What you can do with a saved card:
- Charge invoices automatically when they're closed. With autopay turned on for that customer, they don't have to do anything when an invoice goes out — it pays itself, and they get the receipt.
- Auto-charge specific kinds of invoices. Service agreements, recurring rentals, monthly subscriptions — keep them on autopay and let everything else go to the customer for manual approval.
- Take a one-click payment over the phone when a customer calls in to pay. Pull up the account, click charge-saved-method, done.
A few rules that keep saved methods from going wrong:
- Run a real, manual payment end-to-end before turning on autopay. A failed automatic charge is much harder to untangle than a failed manual one. The first-payment walkthrough is in Connecting Stripe.
- Get explicit consent when saving a card. When a customer pays for the first time, the form asks if they want to save the card. Don't save cards without an explicit yes — your processor takes that very seriously.
- Treat a failed autopay like an unpaid invoice, not a system error. Cards expire, get replaced, get blocked by the bank. Your past-due flow needs to handle "card on file declined" the same way it handles "invoice never paid" — follow up with the customer, don't assume the system will fix itself.
Notifications — what ties it all together
Each piece sends its own notifications: invoice sent, invoice viewed, payment captured, ticket submitted, ticket replied. Those notifications are what makes the experience feel responsive to the customer, and you set them up separately from the customer-facing pages themselves.
You have two channels:
- Email for anything that's a record (invoices, receipts, ticket confirmations).
- SMS for time-sensitive prompts (appointment reminders, verification codes), where you have a verified phone number and the customer hasn't opted out.
Both can be customized. Take half an hour during setup to rewrite the customer-facing templates in your own voice — generic system text reads as a generic system, and the whole point of self-service is that it should feel like you, not like a vendor's stock messaging. Setup is in Setting up email (SMTP) and Setting up SMS via Twilio.
Common breakdowns
- The customer paid through the email link but never registered for the portal. This catches a lot of new businesses. They paid, you assumed they have a portal account, they don't. The pay-by-link doesn't create a portal account on its own. Fix it by sending a follow-up email after a payment that invites them to register, or accept that pay-by-link customers and portal customers are two different groups and that's fine.

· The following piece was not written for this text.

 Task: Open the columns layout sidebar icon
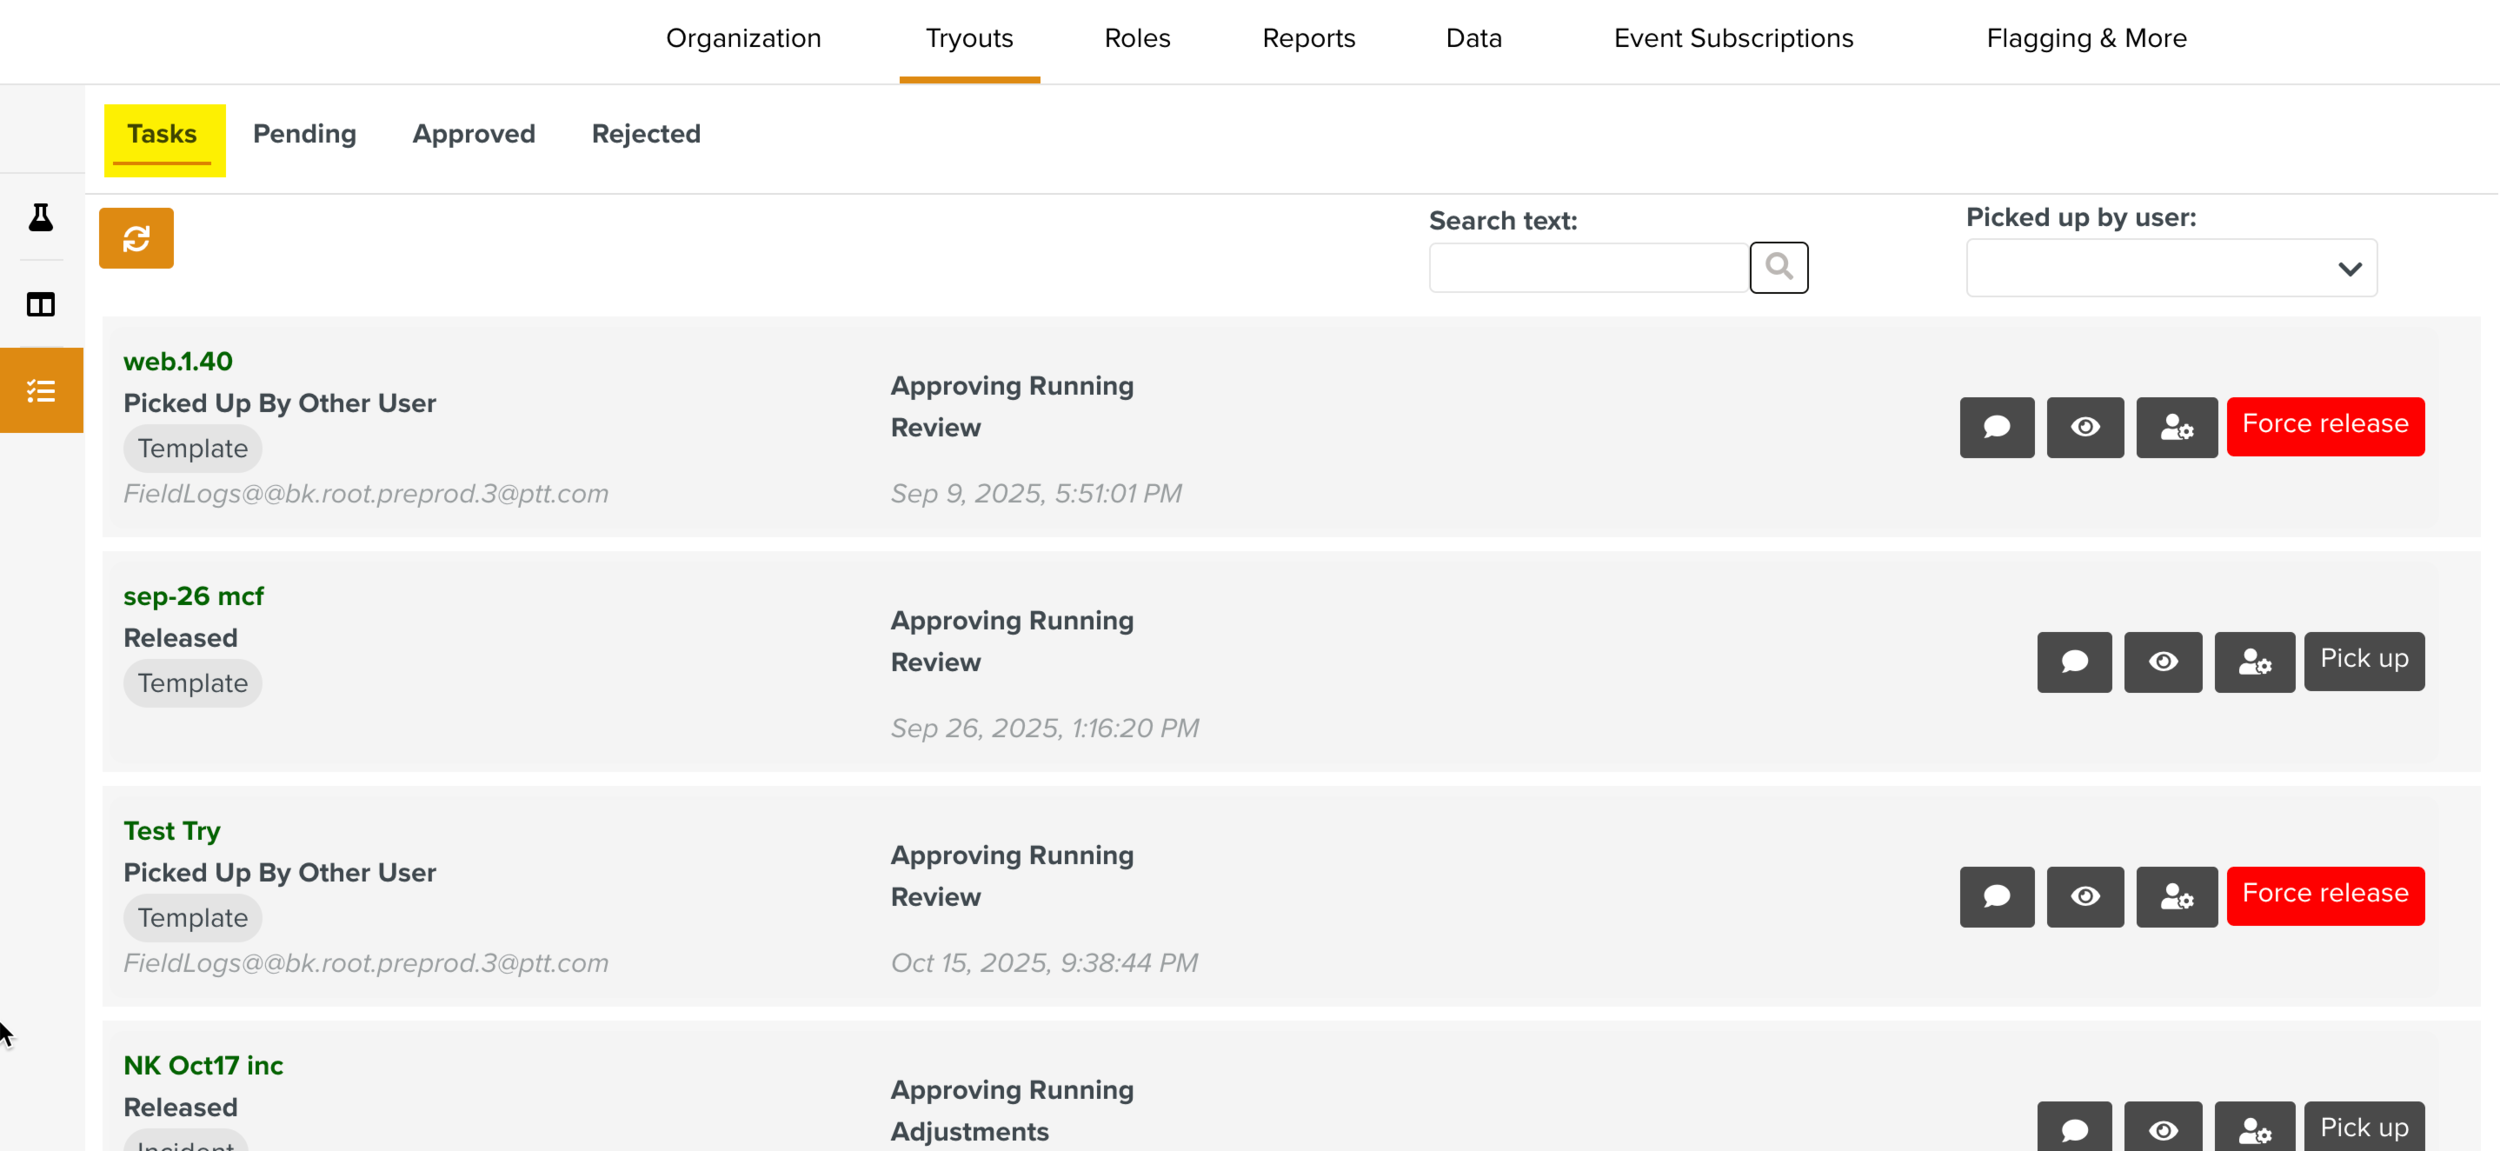click(41, 304)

- A customer can't sign up for the portal because the email they're using isn't on file. They register, the system can't find a matching customer, they're stuck. Decide upfront whether you want unknown emails to be rejected outright or queued for your staff to approve, and tell your team which it is.
- The verification email lands in spam. The customer never clicks the link, the ticket sits unverified forever. Fix it by setting up email authentication on your sending domain — see Setting up email (SMTP).
- An autopay charge fails and nobody notices. The card expired, autopay tried it, it failed, the invoice stayed open, the customer assumed they paid. Make sure failed-autopay notifications go to both the customer (so they can update the card) and your billing inbox (so you can follow up).
- Bot or junk tickets coming through the public form. This is what email verification is for. If you've turned verification off because it seemed like extra friction, turn it back on.
- A customer says they got bumped between the portal and the help site over and over. That's almost always a clock problem on your server — single sign-on is time-sensitive. Make sure your server clocks are accurate.